Lula miraba por encima de mi hombro.
– Tengo una buena vista de la calle -me dijo-, y un coche grande negro acaba de salir del aparcamiento de la empresa de pavimentos. Y tres hombres acaban de salir por la puerta y juraría que nos están señalando.
Miré hacia allí para ver qué pasaba. Desde aquella distancia era imposible verlo con detalle, pero uno de ellos podría estar señalándonos.

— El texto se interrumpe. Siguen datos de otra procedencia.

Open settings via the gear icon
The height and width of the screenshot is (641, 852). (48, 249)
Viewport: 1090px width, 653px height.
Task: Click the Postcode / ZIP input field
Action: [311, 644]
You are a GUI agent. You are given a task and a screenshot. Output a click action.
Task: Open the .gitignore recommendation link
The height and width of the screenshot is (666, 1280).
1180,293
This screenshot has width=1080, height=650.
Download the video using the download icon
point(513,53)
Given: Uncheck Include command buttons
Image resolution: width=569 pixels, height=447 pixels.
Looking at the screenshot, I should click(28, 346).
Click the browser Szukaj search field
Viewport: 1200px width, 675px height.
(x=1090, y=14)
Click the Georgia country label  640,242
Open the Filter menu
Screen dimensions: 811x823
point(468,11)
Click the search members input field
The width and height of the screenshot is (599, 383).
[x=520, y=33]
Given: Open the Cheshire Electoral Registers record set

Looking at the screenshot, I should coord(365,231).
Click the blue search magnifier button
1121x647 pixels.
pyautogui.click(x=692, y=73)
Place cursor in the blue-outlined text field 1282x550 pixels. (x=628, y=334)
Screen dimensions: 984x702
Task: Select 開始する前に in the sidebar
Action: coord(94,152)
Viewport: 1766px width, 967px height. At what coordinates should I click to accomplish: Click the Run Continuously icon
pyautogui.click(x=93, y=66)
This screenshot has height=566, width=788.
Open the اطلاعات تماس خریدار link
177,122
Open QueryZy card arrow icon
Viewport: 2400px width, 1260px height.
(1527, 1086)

Aquellos hombres se metieron en el coche y giraron hacia nosotras.
– A lo mejor Ronald ha olvidado decirnos algo.
Yo sentía algo raro dentro del pecho.
– Podría habernos llamado.
– La otra opción es que quizá no deberías haberle dicho que tenías el corazón.
Mierda.
Lula y yo nos subimos a la moto a toda prisa, pero el coche estaba ya a una manzana y seguía acercándose.
– Agárrate -grité, y salimos disparadas. Aceleré en la curva y la tomé muy abierta. Todavía no era tan buena con la moto como para arriesgarme.
– Joder! -gritó Lula-. Los tienes pegados al culo.
Con la visión periférica vi que el coche se acercaba a mi lado. Íbamos por una calle de dos carriles y nos faltaban dos manzanas para llegar a Broad. Las calles adyacentes estaban vacías, pero Broad estaría abarrotada a estas horas. Si lograba llegar a Broad conseguiría despistarles. El coche nos adelantó, se separó un poco de nosotras e hizo un giro para bloquear la calle, cortándonos el paso. Las puertas del Lincoln se abrieron, los cuatro hombres se apearon de él y yo frené poco a poco. Sentí la mano de Lula en mi hombro y por el rabillo del ojo alcancé a ver su Glock.
Se hizo un gran silencio.
Por fin, uno de los hombres se acercó.
– Ronnie nos ha pedido que te entregue su tarjeta por si necesitas ponerte en contacto con él. Lleva el número de su teléfono móvil.